Legalization of jaywalking
Signed in 2022, AB 2147 removes laws and penalties preventing pedestrians from crossing a road. The bill argues that a “reasonably careful person would realize there is an immediate danger of collision” due to vehicles. Pedestrians do not have to use a crosswalk with traffic control signals and can choose to cross a roadway when no cars are present. Assessments will be conducted to examine the effects of the bill.
The bill’s other goals include effects on law enforcement resources and encouraging more people to walk rather than drive.
“It should not be a criminal offense to safely cross the street. When expensive tickets and unnecessary confrontations with police impact only certain communities, it’s time to reconsider how we use our law enforcement resources and whether our jaywalking laws really do protect pedestrians,” bill sponsor and Assemblymember Phil Ting said in a press release. “Plus, we should be encouraging people to get out of their cars and walk for health and environmental reasons.”
Pink tax abolished
The pink tax refers to price differences put into place based on the gender of the consumer. AB 1287 establishes that nobody can charge a different price for two similar goods, especially if each good is priced and sold for different genders. Violators of this law may face civil penalties and other court punishments.
Some examples of the pink tax as found by HuffPost included different prices for products such as ear plugs, personal care kits, ankle support and even calculators. The main difference between the products is that the products labeled and marketed toward females cost more.
“The ‘Pink Tax’ is a sexist penalty based purely on gender,” bill sponsor and Assemblymember Bauer-Kahan said in a press release. “Paying a financial cost for being a woman is unjust and only adds to the gender wage and wealth gaps. This type of arbitrary gendered pricing has no place in California. It’s past time to ensure price equality.”

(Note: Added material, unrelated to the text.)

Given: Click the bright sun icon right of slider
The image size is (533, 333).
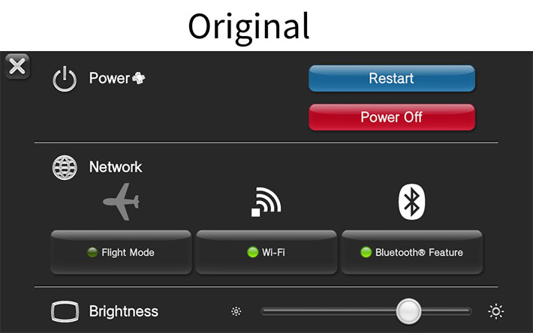Looking at the screenshot, I should point(496,311).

Multiple bills establishing new state holidays passed the State Legislature and were signed by Governor Newsom. Last year, the state of California observed 11 holidays. One holiday on this list, Cesar Chavez Day on March 31, is not a federal holiday but has been observed by California since 1995.
AB 1801 established Genocide Remembrance Day on April 24 in honor of the victims of the Armenian Genocide of 1915. AB 2596 recognizes the Lunar New Year, the celebration of the beginning of the new year according to the lunar calendar. Juneteenth and Native American Day also became recognized as state-paid holidays.
Under these bills and four new holidays, state employees can receive eight hours of vacation or compensation for time off due to personal holiday credit.
In multiple messages when signing these bills, Governor Newsom emphasized the importance of representing the diversity of backgrounds and experiences in California.
Out of the 997 bills signed by Governor Newsom, these represent some of the most major changes to begin in 2023. However, it’s important to recognize that each bill passed or law changed has an important impact on a certain aspect in our continuously changing way of life. Due to the votes and actions of the representatives that we voted for, we will experience the impacts of these changes.